*TASK DATA*
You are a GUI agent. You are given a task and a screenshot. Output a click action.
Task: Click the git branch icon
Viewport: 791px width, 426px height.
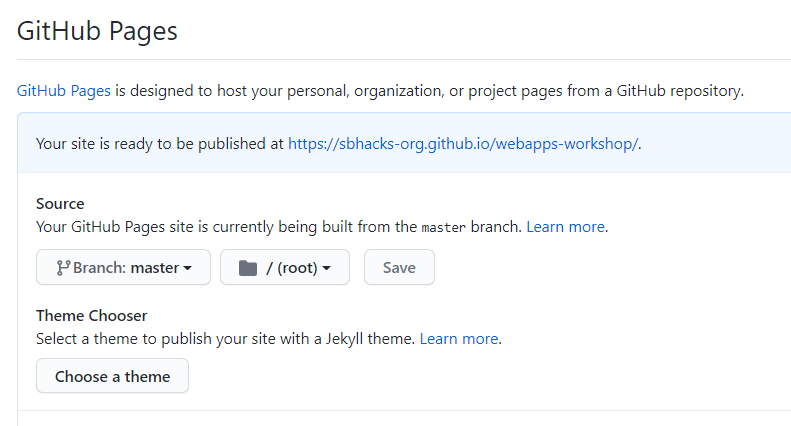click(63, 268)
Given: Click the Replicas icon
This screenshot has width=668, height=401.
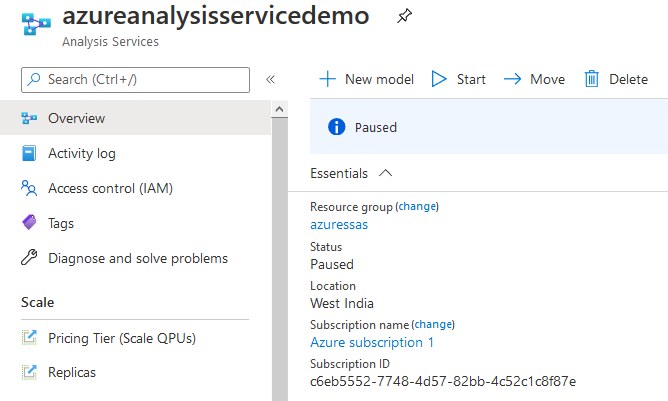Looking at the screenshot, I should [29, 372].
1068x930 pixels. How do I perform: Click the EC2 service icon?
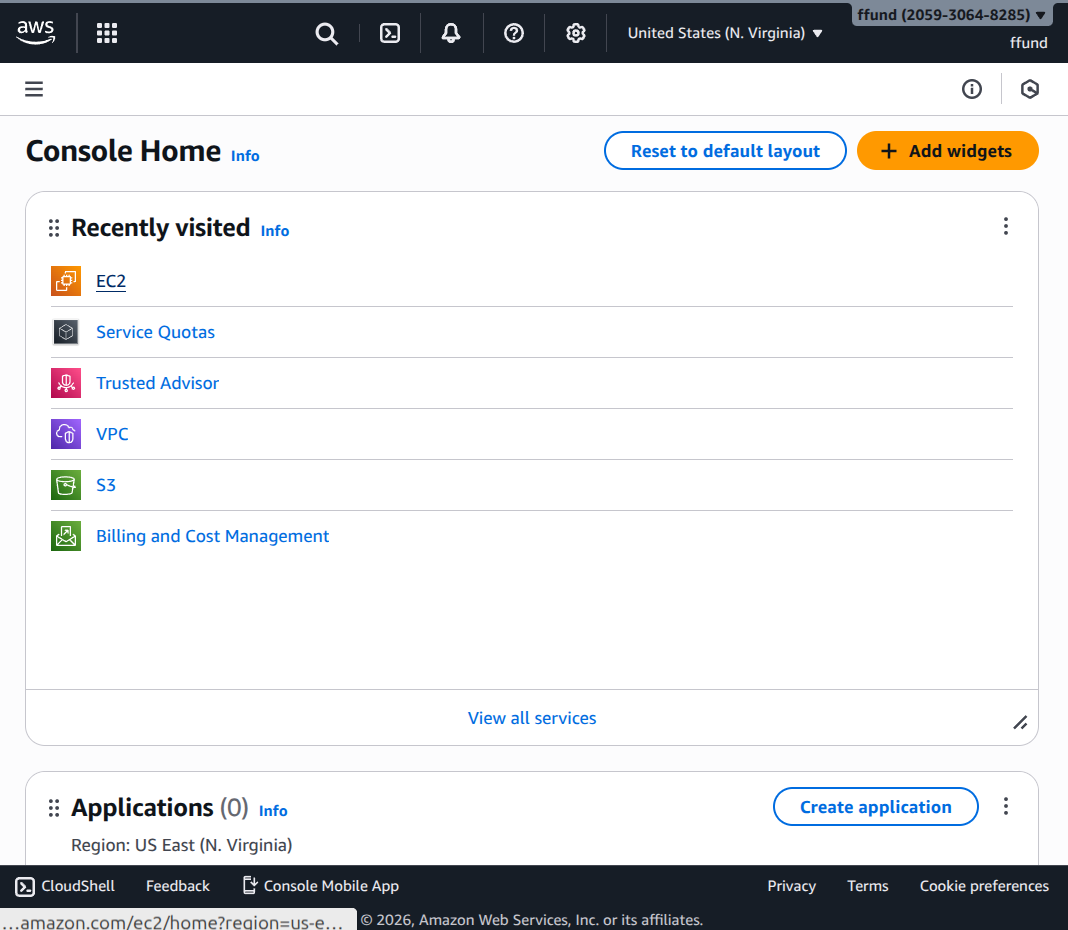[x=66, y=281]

==

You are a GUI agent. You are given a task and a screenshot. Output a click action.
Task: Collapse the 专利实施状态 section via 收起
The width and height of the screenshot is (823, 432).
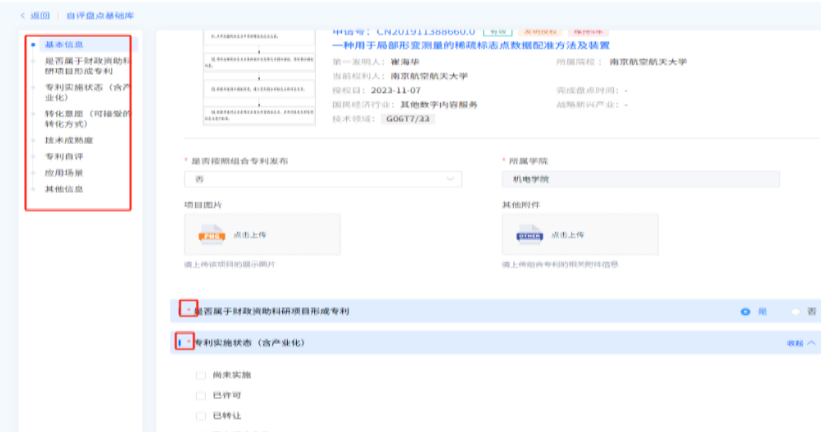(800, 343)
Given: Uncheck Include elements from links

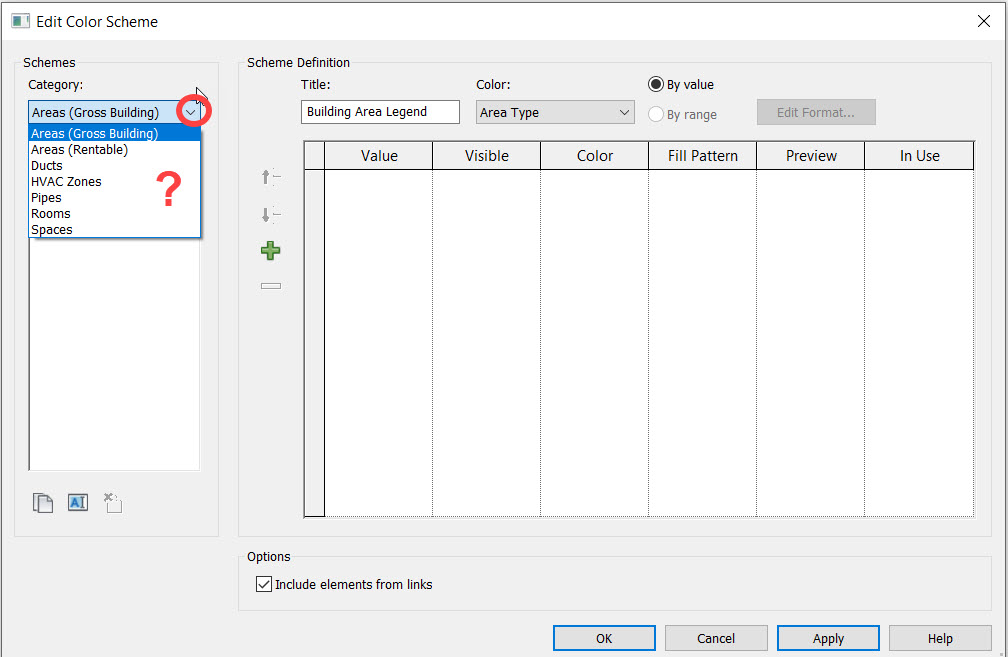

*TASK OBJECTIVE*
Restate word for word every line from the one with "Task: Collapse the 专利实施状态 section via 收起" up to and including the one with "Given: Uncheck Include elements from links" in the records above, minus the pictures.

*REPLY TO THE TASK*
Task: Collapse the 专利实施状态 section via 收起
The width and height of the screenshot is (823, 432).
(800, 343)
Given: Uncheck Include elements from links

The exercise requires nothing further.